A cross section of business players identifying a litany of viability-threatening challenges that include high cost of capital, increased transportation costs, unsustainable electricity and telecommunications tariffs among others.
Inflation is currently projected around 500 percent.
For Garikai Ziyemba who sells television sets at Gulf Complex, the recent price increases of fuel and data have hit him a double blow.
“We used to make home deliveries of television sets to customers who got in touch on our social media marketing platforms. Over 90 percent of my clients got to know about our services on Facebook platform and we would deliver as far as Mutare once they did their payments electronically without putting an extra charge on transport,” he said.
Most SMEs have embraced digital marketing strategies on various social media platforms and the cost of data has not only made it difficult for them to stay online, but also affected volumes of potential clients online.
Yesterday, Econet Wireless increased the cost of data and SMS.
The 180 MB daily data bundle which previously cost $ 9 has now been bundled to 150 MB at an increased cost of $10.
This follows the recent increase of fuel with petrol price raising from ZWL 11. 76 to ZWL14, 97 per litre and that of diesel by 20, 7% from ZWL 12,42 to ZWL 15, 64.
Most affected by the developments in the fuel sector are small players in the transport industry.
“We are really feeling the pinch now. Imagine people have to put up with long winding queues just to access a Zupco bus which has a low cost because they cannot afford the $5 fares charged by kombis. Now imagine myself, as a taxi driver. We are witnessing fewer and fewer clients because we have increased our fares so that we remain afloat,” Andrew Jamela, a taxi driver said.

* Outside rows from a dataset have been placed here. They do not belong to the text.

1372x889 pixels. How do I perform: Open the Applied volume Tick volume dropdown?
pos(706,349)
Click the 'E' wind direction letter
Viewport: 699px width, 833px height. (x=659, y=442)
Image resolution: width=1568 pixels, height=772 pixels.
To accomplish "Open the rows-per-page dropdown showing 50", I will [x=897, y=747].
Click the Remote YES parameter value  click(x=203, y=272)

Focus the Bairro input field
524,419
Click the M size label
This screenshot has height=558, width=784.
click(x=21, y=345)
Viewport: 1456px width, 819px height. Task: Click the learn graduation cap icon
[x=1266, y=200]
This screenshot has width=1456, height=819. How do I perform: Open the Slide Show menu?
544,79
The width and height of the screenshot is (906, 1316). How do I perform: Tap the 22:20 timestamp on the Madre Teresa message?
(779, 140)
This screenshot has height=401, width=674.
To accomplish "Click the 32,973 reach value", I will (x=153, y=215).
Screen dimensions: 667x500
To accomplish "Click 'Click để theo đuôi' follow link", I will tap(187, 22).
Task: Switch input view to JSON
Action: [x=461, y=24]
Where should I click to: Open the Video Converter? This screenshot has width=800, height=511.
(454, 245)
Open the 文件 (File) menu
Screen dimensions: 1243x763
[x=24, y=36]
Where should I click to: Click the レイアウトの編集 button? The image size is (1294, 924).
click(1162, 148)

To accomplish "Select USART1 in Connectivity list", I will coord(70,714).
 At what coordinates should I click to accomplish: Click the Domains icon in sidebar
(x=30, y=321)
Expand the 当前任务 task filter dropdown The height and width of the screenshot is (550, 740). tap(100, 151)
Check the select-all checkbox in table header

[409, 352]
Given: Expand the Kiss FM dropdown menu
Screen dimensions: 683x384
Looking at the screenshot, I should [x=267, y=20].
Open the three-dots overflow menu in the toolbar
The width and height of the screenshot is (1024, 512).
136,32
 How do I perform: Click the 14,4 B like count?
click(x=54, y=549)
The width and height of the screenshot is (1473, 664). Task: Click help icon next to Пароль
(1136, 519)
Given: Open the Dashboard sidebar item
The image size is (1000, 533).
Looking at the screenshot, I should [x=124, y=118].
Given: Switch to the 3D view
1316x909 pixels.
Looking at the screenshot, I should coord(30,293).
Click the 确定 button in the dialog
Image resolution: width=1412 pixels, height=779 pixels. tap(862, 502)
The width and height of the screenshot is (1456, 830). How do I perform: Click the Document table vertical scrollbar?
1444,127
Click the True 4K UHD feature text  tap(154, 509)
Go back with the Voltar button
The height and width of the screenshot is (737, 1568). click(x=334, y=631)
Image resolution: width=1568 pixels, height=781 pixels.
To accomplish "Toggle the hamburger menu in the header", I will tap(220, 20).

But the cost of business has not pardoned bigger businesses either coupled by exchange rates losses.
Recently, Nyaradzo Life Funeral Assurance Company chief executive, Philip Mataranyika bemoaned the cost of fuel as stifling the company operations.
“In January, we were buying fuel at $1.20 per litre but currently the prices have gone up 10 times. There have been increases on the exchange rates on the foreign currency market and these dynamics have severely impacted on our operations prompting price adjustments,” he said.